Now to the point. It is not guaranteed that future versions of TBB will always keep constant number of threads in the thread pool. We might apply some techniques such as dynamic adjustments of the number of active threads depending on total system load, temporary substitution for worker threads that are blocked, and who knows what else in the future.
However there is a solution to your initialization and clean-up problem. Recently, the new class was introduced into TBB called task_scheduler_observer. It provides functionality to execute a user-defined function (exactly, one of two virtual method in a class that inherited task_scheduler_observer) each time a thread enters or exits TBB scheduler. I think that might work well for your case.
I'll confirm the clarification that Raf suggested: when I said the execution-by-execution count of threads available in the pool may vary, I meant that it is a run-time value which may vary depending on the machine you happen to be running upon: I typically bounce code back and forth between my two-PE laptop and my eight-PE workstation. In the quoted statement, I was arguing against programming to a model that assumes a fixed number of available processors. The comments Alexey added make that suggestion even more relevant: the number of available Processing Elements will become more dynamic as we develop evermore adaptable means to schedule the available and growing pool of PEs (as the PE counts in the underlying hardware evolve with new generations of processors).

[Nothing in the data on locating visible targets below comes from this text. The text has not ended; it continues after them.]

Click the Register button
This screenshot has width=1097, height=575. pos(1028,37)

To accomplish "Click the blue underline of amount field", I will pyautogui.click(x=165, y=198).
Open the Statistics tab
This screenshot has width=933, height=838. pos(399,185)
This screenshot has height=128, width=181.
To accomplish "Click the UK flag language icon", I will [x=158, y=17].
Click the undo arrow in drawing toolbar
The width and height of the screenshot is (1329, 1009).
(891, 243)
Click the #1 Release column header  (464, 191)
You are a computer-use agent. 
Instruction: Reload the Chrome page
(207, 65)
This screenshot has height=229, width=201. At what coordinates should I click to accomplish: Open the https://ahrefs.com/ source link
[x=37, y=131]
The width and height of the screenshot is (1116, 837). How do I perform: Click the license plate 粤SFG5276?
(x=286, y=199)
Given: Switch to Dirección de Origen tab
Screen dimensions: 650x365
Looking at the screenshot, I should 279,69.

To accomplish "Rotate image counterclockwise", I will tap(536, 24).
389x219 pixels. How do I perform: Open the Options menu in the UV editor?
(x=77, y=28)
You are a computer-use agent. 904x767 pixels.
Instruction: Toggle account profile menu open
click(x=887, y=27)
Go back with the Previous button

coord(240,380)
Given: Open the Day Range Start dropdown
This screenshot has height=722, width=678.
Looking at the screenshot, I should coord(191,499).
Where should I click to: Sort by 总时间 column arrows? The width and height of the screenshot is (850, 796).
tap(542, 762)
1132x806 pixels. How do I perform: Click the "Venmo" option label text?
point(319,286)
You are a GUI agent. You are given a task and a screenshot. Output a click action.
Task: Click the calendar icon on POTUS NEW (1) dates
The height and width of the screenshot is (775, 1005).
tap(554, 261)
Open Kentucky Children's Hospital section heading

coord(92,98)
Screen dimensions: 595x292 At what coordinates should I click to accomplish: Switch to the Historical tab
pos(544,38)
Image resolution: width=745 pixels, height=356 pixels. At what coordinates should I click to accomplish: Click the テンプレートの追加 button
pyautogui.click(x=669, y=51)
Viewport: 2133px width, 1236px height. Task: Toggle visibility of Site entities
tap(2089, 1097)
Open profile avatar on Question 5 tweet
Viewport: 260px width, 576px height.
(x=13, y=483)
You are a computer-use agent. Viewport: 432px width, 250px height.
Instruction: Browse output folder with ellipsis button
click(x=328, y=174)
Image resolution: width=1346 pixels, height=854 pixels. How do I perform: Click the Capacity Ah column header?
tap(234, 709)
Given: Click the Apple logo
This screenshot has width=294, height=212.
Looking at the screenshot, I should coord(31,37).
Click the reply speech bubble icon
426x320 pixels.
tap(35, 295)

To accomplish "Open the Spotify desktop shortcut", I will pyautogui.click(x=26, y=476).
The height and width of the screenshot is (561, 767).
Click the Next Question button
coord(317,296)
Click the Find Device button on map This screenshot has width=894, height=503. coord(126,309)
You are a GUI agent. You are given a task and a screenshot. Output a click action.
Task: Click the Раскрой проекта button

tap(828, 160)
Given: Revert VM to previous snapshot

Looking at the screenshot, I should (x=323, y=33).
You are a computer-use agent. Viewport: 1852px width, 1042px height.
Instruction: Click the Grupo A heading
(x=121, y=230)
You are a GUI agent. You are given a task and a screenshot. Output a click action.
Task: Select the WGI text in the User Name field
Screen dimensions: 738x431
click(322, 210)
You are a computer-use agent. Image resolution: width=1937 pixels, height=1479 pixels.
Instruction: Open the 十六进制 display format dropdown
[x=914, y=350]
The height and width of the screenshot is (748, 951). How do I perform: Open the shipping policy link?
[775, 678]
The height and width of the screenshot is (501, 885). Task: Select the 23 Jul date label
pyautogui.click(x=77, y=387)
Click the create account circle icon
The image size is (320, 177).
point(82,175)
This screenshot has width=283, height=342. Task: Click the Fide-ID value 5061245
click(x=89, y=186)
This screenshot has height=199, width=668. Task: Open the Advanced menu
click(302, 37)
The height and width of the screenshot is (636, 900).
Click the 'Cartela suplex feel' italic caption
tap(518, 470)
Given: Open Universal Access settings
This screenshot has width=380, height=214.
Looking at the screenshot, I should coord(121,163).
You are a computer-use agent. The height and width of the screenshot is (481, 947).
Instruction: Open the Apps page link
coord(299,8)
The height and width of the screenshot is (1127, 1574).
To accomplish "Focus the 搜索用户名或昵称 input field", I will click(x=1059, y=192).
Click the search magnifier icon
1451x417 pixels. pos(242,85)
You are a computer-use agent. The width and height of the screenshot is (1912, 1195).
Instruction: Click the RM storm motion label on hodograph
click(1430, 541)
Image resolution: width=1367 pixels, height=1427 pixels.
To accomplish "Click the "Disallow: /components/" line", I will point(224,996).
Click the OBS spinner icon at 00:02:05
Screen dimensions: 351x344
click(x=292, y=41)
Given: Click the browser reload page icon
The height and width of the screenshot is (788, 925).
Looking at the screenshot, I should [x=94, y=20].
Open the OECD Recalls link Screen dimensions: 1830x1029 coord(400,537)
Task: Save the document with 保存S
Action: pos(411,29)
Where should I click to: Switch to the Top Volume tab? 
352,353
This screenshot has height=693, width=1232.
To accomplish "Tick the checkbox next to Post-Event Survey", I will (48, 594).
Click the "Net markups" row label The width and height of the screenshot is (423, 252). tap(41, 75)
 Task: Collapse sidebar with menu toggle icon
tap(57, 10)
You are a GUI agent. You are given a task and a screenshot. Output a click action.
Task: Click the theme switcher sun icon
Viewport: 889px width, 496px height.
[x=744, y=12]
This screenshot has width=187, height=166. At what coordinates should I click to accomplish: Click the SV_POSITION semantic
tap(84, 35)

One other comment: at one point Christian asks whether there's a way to disable task stealing. I'm uncertain of the motivation here, but it is my observation that task stealing is precisely the way that tasks created with the example grainsize 1 parallel_for get distributed to the other pool threads. Moreover, it is during these task stealing events that the task_scheduler_observer checks for call-backs to alert the application about TBB task scheduler activity. There is also test code for the task_scheduler_observer that demonstrates how to use it to establish Thread Local Storage for each of the worker threads.